At CAF America, we support donors who want to build long-term partnerships with local organizations and create meaningful impact, anywhere in the world. This model is particularly relevant when communities we grant to are impacted by natural disasters, political crises, or other emergencies. After responding to the many global emergencies that have occurred over the past few years—from wildfires in Australia to floods in Germany to the COVID-19 pandemic and now the war in Ukraine—we have seen time and time again that the most effective international philanthropy requires thinking ahead and using a partnership mindset.
While many family funders limit their grantmaking only to approved US 501(c)(3) organizations, unfortunately disasters and emergencies happen on a global scale. Because the regulatory framework for cross-border grantmaking can be difficult to navigate, many American philanthropists have not built meaningful relationships with local organizations outside of the US. That means that when disasters occur, local organizations responding to the pressing needs of vulnerable communities are effectively cut off from immediate support from American philanthropists. Instead, donations tend to flow to major International Non-Governmental Organizations (INGOs), such as UNICEF, World Vision, and Mercy . While INGOs do good work, donors looking to make more localized, targeted impacts should consider a proactive and partnership-based approach that enhances a community’s ability to withstand disasters and emergencies. This strategy better positions funders to quickly support organizations outside the US when disasters do occur.

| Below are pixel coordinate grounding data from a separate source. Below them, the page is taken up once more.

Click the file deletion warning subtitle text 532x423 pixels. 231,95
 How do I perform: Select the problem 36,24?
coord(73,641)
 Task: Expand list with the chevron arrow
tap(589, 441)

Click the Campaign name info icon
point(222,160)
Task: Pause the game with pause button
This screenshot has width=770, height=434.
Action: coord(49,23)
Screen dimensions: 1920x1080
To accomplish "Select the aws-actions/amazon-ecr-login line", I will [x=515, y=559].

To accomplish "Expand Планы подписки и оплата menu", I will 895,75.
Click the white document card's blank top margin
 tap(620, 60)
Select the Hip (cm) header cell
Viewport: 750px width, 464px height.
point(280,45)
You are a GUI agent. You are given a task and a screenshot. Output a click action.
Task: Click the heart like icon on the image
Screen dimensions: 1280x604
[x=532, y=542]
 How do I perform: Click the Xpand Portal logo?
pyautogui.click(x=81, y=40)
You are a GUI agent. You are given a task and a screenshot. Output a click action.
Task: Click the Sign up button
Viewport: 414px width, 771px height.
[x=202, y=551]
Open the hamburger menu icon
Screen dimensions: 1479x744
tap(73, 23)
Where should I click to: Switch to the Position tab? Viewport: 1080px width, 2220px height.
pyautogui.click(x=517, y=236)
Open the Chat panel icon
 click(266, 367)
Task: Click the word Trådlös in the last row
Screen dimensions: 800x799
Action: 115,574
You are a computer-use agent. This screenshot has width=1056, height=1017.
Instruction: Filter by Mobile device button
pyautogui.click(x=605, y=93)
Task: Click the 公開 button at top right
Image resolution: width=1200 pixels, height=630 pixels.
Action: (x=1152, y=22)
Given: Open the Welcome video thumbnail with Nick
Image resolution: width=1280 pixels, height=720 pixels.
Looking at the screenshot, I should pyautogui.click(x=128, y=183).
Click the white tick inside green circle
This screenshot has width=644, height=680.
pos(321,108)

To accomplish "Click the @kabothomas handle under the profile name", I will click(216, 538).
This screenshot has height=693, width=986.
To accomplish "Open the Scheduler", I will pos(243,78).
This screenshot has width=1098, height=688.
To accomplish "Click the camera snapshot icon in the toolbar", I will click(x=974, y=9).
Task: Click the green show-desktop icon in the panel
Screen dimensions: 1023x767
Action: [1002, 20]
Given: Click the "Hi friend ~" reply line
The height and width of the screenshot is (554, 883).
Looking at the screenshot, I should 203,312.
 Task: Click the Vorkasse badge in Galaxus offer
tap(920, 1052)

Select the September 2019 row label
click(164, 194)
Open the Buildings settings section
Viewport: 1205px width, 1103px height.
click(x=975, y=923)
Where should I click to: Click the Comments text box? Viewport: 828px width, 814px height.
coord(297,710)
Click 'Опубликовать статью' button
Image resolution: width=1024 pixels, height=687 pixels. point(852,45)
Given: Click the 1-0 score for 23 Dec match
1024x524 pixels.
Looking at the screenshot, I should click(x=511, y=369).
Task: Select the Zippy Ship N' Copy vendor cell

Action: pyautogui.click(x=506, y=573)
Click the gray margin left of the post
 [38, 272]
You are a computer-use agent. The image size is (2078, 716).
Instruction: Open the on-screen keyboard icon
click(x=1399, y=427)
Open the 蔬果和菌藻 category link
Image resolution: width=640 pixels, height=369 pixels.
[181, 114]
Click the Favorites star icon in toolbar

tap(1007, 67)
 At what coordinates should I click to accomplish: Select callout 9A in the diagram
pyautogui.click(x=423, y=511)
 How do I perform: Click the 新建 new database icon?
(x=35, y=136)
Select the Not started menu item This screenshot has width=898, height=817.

Developing Relationships to Build More Resilient Communities
Before starting to plan for a cross-border giving program, funders should take into consideration the process for approving a new charity partner that is not designated as a US 501(c)(3) charity. Under IRS regulations, funders must complete or acquire an eligible Equivalency Determination (ED) Certificate or undertake Expenditure Responsibility (ER) to approve specific projects of the grantee. While the process of documenting ED or undertaking ER can feel administratively complex, it also allows the funder to develop a strong relationship with the charity partner, as well as a deep understanding of its work. Thus, the process of meeting requirements is in fact an opportunity to be highly strategic in building understanding and trust.
In emergency situations, if donors do not have a standing relationship with a charity partner (as well as the relevant documentation), it become far more difficult to quickly disburse funding to that organization, as any disbursement made absent either ED or ER will be considered a taxable event for a US-based funder. Furthermore, grantees facing emergencies and disasters are less likely to have time to fill out a grant application and provide the relevant documents. To prepare for this contingency, some donors take a more long-term approach to disaster and crisis grantmaking that addresses the needs of specific communities, and invests in their capacity to be resilient in the face of predictable emergencies. This ‘place-based grantmaking’ can build capability and strength into partner communities, and in many cases is a more meaningful experience for donors. In the same way that many US-based funders with strong grantee relationships were able to quickly increase their funding during COVID-19 to their community partners, building strong relationships with local nonprofits overseas before disaster strikes will give donors flexibility to react quickly.
CAF America saw this work particularly well when the city of Beirut was partially destroyed by explosion of a dockside warehouse in August 2020. At the time of the explosion, which killed over 200 people, injured more than 7000, and left 300,000 homeless, CAF America was already working with the Lebanese Red Cross (LRC) on other projects. Since CAF America had already done our due diligence on the LRC, we could quickly deploy grants without needing to collect or complete additional applications or reviews. We were able to deliver immediate funding to the LRC to support relief efforts—including grants of over $550,000 sent within a month of the disaster. Overall, this relationship enabled the LRC to receive over $2.5 million in grants advised by our donors in the 12 months following the explosion.
As you consider how you have reacted to overseas disasters in the past and how you want to prepare to react in the future, consider the following:
You can’t help everyone: The world is a big place, and you should think about where you want to focus so that your charitable funds can be concentrated to make the biggest difference. Oftentimes, CAF America’s donors feel connected to a particular area through family ties, travel, or religious beliefs. Selecting a community you care about that aligns with your philanthropic values leads to more meaningful and long-term engagement.
You need to plan ahead: Because foreign charities need extensive onboarding, we recommend that you concentrate on building partnerships with charities in vulnerable areas so that you can support those networks when disasters strike. This requires strategy and planning, but the payoffs can be substantial.
You can make a difference before the emergency happens: The most important aspect of disaster response is preparedness. Once you identify a community and build a network of organizations to support it, you should consider how to give before a crisis arises so that your partners can build their organizational resilience. This makes it easier for grantees to activate their response strategies when the time comes.
Intentional reflection on these three elements—choosing a place, identifying partners, and investing in a community before disasters happen—is a first step to ensuring that your international programs for disaster response are impactful.